The Cleveland Arts Prize

     

Special Citation for Distinguished Service to the Arts


Wallace G. Teare

Architect and City Planner

The Special Citation awarded to Wallace Teare for distinguished service to the arts honors him both for what he did and for what he encouraged others to do. During his lifetime, Teare held more positions that affected public affairs than most political figures could hope to possess in three careers. But his motivation was not partisan interest or legislative power. Even while running his own architecture practice, he never lost sight of what he deemed to be his civic duty: to ensure that his neighbors lived in well-planned, well-functioning, attractive communities, and to try to provide adequate housing for everyone, regardless of income level or age.

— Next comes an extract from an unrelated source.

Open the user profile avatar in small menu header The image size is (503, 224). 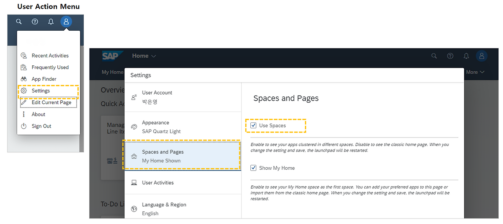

These were the gospels he preached for more than half a century, beginning in 1931 as a young instructor at his alma mater, Western Reserve University, and continuing throughout his working life. At various times between 1932 and 1989 he served as a housing planner for the U.S. Housing Authority in Washington, D.C., chief of planning and research for the Cleveland Metropolitan Housing Authority, a housing consultant to the governor of the Panama Canal, a member of the Lakewood (Ohio) City Planning Commission, and a member of the executive committee of the Regional Planning Commission of Cuyahoga County, as well as architectural consultant, vice chairman and ultimately chairman of the Cleveland City Planning Commission.

At the same time, he and his practice partners managed to work on projects that broke new ground, either as pure architecture or as statements of social principle. Often, as with the award-winning O'Neil Sheffield Shopping Center in Sheffield Township (1955), Teare's work would be among the first of its kind in the region. In 1960, he helped to create the Westerly in Lakewood, the first federally subsidized housing for the elderly in Ohio. And in 1966 he produced the Chesterfield, Cleveland's first downtown luxury apartment building.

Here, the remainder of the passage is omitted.